The required output is the exact run of lines below that opens at the line with "Where should I click to: Click the" and closes at the line with "The width and height of the screenshot is (1066, 705).".

--*--

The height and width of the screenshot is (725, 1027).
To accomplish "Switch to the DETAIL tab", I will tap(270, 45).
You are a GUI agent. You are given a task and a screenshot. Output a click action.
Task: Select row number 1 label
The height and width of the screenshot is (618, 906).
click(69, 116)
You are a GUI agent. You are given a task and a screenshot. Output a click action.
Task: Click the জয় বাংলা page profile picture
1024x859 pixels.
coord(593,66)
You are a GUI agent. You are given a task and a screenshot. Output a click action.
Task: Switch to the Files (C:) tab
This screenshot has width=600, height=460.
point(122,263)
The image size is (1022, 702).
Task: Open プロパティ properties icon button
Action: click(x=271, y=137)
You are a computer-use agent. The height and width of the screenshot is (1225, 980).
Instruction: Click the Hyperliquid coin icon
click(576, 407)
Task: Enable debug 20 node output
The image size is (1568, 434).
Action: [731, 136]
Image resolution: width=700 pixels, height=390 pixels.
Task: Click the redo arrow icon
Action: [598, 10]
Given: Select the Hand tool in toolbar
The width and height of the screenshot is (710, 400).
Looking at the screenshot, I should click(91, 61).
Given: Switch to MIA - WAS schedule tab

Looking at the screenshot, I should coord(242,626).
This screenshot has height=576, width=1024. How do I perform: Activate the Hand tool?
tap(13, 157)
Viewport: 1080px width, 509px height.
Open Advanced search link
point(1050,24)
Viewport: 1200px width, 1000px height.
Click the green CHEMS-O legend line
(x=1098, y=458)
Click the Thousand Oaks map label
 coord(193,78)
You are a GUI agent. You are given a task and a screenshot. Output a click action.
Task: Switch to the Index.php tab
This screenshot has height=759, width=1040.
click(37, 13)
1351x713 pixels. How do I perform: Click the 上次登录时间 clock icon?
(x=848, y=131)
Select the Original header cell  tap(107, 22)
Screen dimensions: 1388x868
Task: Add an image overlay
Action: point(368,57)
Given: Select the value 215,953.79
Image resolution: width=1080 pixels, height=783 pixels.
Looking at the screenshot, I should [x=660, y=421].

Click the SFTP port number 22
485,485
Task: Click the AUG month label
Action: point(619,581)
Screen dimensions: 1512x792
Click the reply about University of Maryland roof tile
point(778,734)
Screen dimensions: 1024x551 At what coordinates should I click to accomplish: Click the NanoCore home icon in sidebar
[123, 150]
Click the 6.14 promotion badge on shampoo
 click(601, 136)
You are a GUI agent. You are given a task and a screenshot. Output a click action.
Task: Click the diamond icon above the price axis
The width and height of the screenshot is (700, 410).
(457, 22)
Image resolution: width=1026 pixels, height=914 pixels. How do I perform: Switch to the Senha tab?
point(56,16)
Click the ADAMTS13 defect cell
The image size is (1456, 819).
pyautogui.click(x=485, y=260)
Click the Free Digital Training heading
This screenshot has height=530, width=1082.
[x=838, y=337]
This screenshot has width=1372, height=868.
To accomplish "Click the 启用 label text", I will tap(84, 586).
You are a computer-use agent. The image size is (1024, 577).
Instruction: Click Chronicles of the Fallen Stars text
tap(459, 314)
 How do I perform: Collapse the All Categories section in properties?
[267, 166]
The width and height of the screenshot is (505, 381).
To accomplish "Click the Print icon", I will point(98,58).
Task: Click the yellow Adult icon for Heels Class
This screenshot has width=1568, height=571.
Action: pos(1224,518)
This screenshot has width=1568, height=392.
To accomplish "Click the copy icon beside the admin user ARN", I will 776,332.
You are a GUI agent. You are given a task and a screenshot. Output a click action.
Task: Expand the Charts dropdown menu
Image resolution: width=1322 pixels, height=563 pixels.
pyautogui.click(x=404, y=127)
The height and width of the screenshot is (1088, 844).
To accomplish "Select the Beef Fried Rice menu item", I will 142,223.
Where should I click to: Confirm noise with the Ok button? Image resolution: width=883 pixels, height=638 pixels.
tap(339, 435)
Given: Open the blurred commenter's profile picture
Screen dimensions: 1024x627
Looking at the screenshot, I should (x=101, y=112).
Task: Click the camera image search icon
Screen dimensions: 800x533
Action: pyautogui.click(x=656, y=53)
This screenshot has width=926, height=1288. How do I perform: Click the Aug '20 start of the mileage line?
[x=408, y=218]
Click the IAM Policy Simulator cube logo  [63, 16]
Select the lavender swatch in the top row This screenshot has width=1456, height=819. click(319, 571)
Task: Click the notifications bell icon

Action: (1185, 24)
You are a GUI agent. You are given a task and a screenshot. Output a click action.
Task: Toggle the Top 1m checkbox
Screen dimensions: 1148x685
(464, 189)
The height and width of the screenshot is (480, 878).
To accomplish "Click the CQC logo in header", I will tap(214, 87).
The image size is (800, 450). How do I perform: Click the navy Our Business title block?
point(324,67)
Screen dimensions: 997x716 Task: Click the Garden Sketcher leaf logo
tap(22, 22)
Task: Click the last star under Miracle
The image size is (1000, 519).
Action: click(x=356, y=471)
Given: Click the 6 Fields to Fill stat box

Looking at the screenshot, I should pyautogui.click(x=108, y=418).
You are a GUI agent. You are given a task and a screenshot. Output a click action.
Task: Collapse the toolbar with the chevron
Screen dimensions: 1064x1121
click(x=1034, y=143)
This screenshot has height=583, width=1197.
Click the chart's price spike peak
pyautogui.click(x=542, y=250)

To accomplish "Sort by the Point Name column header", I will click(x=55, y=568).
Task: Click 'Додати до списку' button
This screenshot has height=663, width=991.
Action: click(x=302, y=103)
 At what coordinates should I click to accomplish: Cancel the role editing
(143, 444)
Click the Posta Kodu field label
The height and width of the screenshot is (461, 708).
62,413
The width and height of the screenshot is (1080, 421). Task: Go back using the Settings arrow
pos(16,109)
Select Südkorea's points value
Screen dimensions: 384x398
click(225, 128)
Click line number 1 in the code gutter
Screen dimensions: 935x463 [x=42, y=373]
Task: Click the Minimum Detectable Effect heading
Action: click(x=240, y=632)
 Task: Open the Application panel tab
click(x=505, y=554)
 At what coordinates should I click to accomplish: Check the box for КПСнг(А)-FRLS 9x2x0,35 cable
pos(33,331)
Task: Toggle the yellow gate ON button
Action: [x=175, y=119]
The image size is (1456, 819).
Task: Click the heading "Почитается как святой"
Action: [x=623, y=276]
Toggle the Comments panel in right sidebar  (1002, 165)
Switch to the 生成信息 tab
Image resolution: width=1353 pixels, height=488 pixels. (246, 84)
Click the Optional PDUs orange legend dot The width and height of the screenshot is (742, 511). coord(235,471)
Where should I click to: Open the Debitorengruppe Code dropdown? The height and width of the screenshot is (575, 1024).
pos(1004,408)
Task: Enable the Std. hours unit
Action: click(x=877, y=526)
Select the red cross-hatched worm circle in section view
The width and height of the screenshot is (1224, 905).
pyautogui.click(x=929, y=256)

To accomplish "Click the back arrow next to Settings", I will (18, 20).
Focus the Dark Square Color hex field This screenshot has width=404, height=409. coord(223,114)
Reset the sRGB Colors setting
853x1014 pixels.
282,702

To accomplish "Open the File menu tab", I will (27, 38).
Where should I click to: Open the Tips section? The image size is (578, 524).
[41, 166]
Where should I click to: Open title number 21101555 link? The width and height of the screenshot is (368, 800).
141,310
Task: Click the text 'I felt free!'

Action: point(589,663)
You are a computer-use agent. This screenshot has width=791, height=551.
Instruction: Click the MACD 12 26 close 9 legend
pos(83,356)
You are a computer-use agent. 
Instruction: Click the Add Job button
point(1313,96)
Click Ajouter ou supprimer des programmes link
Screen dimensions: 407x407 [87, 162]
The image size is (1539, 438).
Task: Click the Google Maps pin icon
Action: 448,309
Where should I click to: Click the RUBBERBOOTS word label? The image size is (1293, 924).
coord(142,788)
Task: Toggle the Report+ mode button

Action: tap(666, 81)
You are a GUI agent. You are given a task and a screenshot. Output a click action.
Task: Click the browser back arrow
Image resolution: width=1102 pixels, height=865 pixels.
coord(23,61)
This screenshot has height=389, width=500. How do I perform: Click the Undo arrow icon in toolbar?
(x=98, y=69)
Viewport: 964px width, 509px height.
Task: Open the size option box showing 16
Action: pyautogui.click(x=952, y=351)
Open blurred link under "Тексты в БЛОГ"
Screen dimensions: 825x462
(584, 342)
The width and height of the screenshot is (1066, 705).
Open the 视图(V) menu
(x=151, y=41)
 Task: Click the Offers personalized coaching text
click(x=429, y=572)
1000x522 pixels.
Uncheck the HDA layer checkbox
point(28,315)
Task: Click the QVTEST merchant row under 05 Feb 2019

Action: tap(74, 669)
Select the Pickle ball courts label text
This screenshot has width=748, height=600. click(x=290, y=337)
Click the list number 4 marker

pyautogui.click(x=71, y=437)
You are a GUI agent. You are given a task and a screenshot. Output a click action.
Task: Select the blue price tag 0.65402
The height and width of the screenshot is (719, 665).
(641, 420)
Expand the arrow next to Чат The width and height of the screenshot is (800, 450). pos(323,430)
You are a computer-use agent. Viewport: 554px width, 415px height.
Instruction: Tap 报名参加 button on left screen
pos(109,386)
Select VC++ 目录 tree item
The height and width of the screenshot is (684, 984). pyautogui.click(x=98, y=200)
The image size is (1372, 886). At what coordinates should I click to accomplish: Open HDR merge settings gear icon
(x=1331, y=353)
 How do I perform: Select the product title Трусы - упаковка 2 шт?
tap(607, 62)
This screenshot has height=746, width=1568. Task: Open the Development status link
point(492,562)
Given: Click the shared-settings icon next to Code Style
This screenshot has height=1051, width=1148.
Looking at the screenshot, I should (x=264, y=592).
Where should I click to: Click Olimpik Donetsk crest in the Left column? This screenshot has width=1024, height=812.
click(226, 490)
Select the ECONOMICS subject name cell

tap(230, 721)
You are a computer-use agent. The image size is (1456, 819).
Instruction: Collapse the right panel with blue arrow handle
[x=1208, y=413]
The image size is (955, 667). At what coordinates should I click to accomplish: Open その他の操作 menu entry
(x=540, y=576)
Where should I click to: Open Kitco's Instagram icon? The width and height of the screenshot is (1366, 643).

--*--

SOLUTION FOR THIS TASK:
Where should I click to: Click the RUBBERBOOTS word label? The image size is (1293, 924).
coord(142,788)
Task: Toggle the Report+ mode button

Action: tap(666, 81)
You are a GUI agent. You are given a task and a screenshot. Output a click action.
Task: Click the browser back arrow
Image resolution: width=1102 pixels, height=865 pixels.
coord(23,61)
This screenshot has height=389, width=500. How do I perform: Click the Undo arrow icon in toolbar?
(x=98, y=69)
Viewport: 964px width, 509px height.
Task: Open the size option box showing 16
Action: pyautogui.click(x=952, y=351)
Open blurred link under "Тексты в БЛОГ"
Screen dimensions: 825x462
(584, 342)
The width and height of the screenshot is (1066, 705).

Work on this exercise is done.